The explainer videos
During the development of the videos, accompanying workshops and peer feedback elements provided a structuring framework for the design process. However, the student teams were completely free in their specific focus, artistic design and choice of target group. While one team, for example, set itself the goal of appealing primarily to children ("A Voyage Through a Crowded Cell World"), other teams focused on broader target groups. All of this contributed to the diversity of the creative processes and results – and led to four unique videos:
Which Pill to Choose?
How Machine Learning Can Improve Medical Prescriptions
by Felix Freuer / Wiktoria Palka
How Does Distributed Analytics Work?
by Alexander Flisiak / Aina Segura
A Voyage Through a Crowded Cell World:
How Artifical Intelligence May Support Medical Diagnosis
by Neus Gil Noguera / Kim Benjamin Rösener / Min Zhou
Machine Learning in Radiology:
How Neural Networks Can Help in Analyzing Medical Images
by Dennis Brunnecker / Alexander Kempf
Strengthening the dialog on applications of artificial intelligence in medicine
The explanatory videos developed by the students are intended as an invitation to further exchange – and to promote dialog between science and society. The videos have already been presented in a variety of contexts and formats: In a first step, they were shown as part of the "Cyber and the City" exhibition at the Tübingen City Museum (February 2023 – January 2024). There, together with other exhibits, they pursued the goal of making applications of artificial intelligence tangible and creating a space for discussion. In a further step, the videos also found their way onto the big screen: the participating students and the course leader team presented the videos at an event at the Arsenal cinema in Tübingen in April 2023. In addition to the presentation of the explanatory videos, there were also insights into the creative processes behind the videos as well as a variety of opportunities to talk about the topic and join in the discussion.
Direct links to current research
In order to establish direct links to current research topics, four external experts researching AI applications in medicine presented key aspects of their work to the participating students at the start of the course. These impulses formed the starting point from which the students developed their respective explanatory videos in interdisciplinary teams. The four experts were also available to advise the students – in addition to overall guidance given by the course leader team – on research related questions during the development of the videos:
- Dr. Stephanie Biergans
(University Hospital Tübingen):
Data Management & Distributed Analytics
- Prof. Dr. med. Sergios Gatidis
(Max Planck Institute for Intelligent Systems, Tübingen):
Deep Learning in Medical Imaging
- Dr. med. Alexander Tolios
(Medical University, Vienna)
AI Modelling in (Pre)Clinical Settings
- Prof. Dr. Manfred Claassen
(University Hospital Tübingen):
Machine Learning in Translational Single-Cell Biology
Background: a (teaching) cooperation between rhetoric and medicine
The practical course was part of the seminar series Visual Science Communication in Medicine offered since the summer semester 2021 by Michael Pelzer (Research Center for Science Communication) and PD Dr.
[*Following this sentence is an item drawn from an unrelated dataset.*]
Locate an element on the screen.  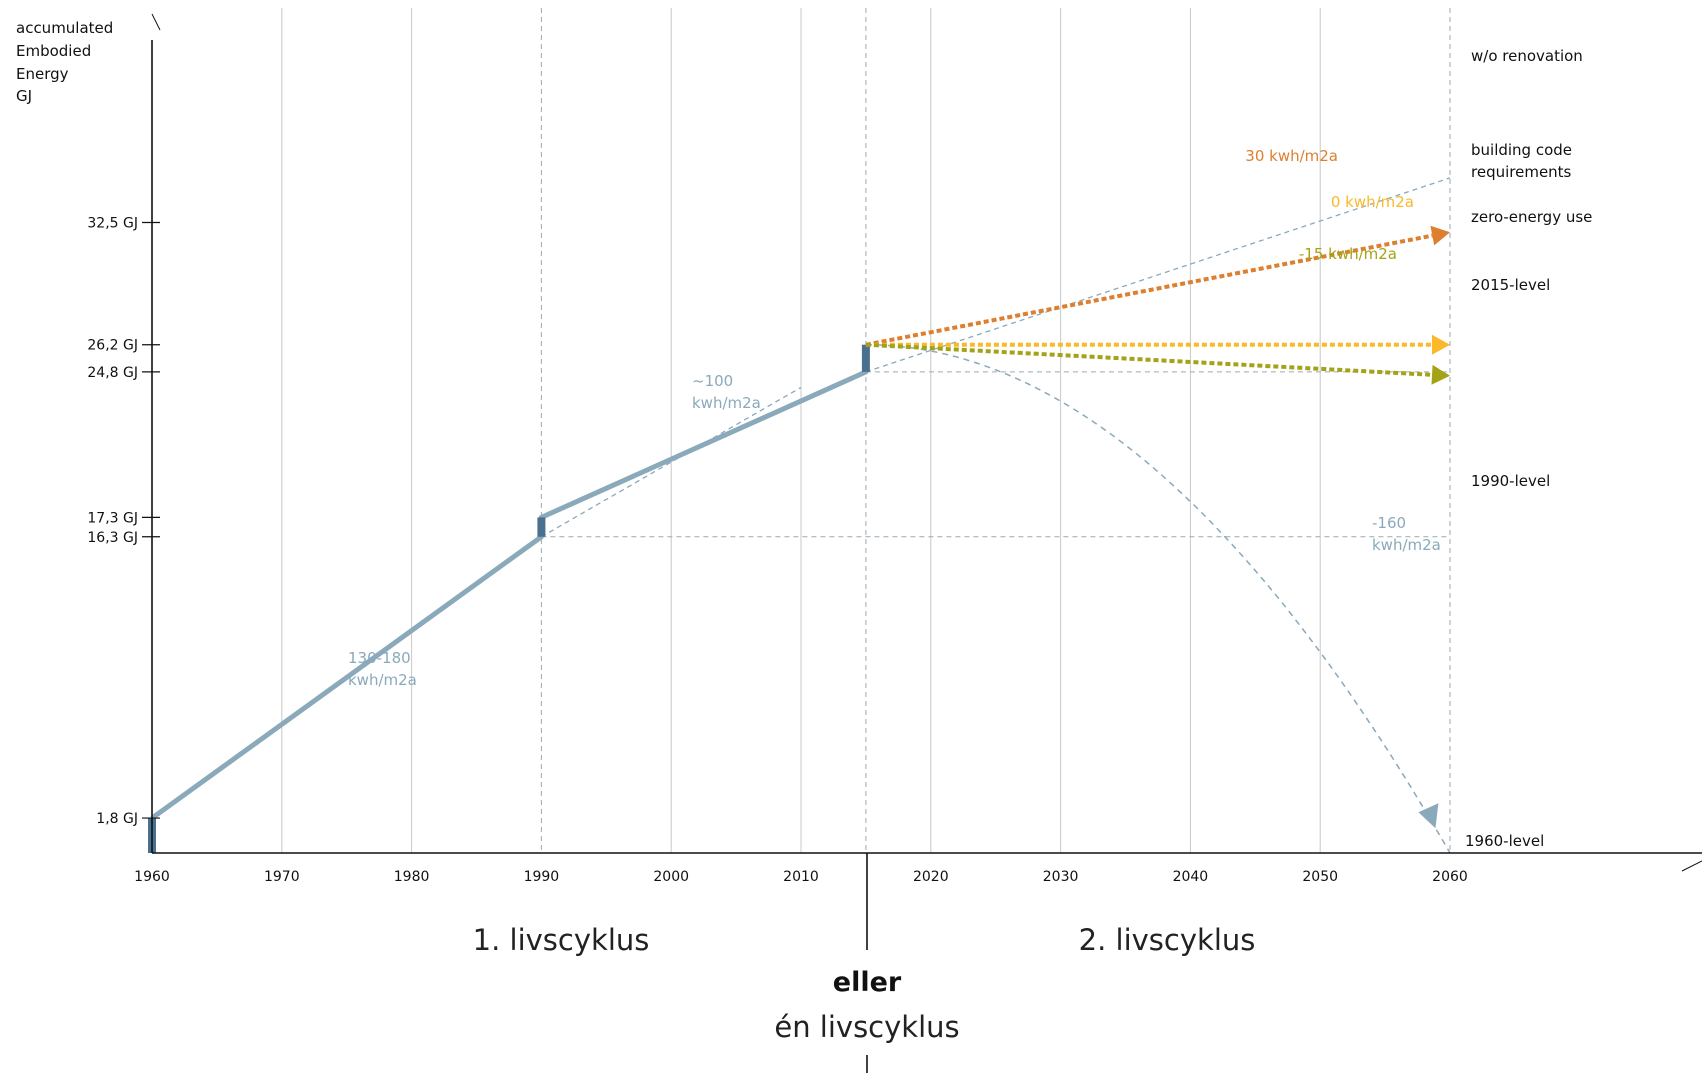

Markus Löffler (University Hospital Tübingen). The interdisciplinary teaching and skills development concept developed as part of this seminar series formed the basic framework of the course.
With regard to the specific training of students in the field of creating explanatory videos, the course leader team was further supplemented and supported by Naima Alam (Institute of Media Studies), who contributed her extensive expertise in the field of animated film design. Alexandra Geßner (Machine Learning ⇌ Science Colaboratory) was also involved as an expert in the field of machine learning in the first half of the semester – and provided valuable insights and advice on the specialist background.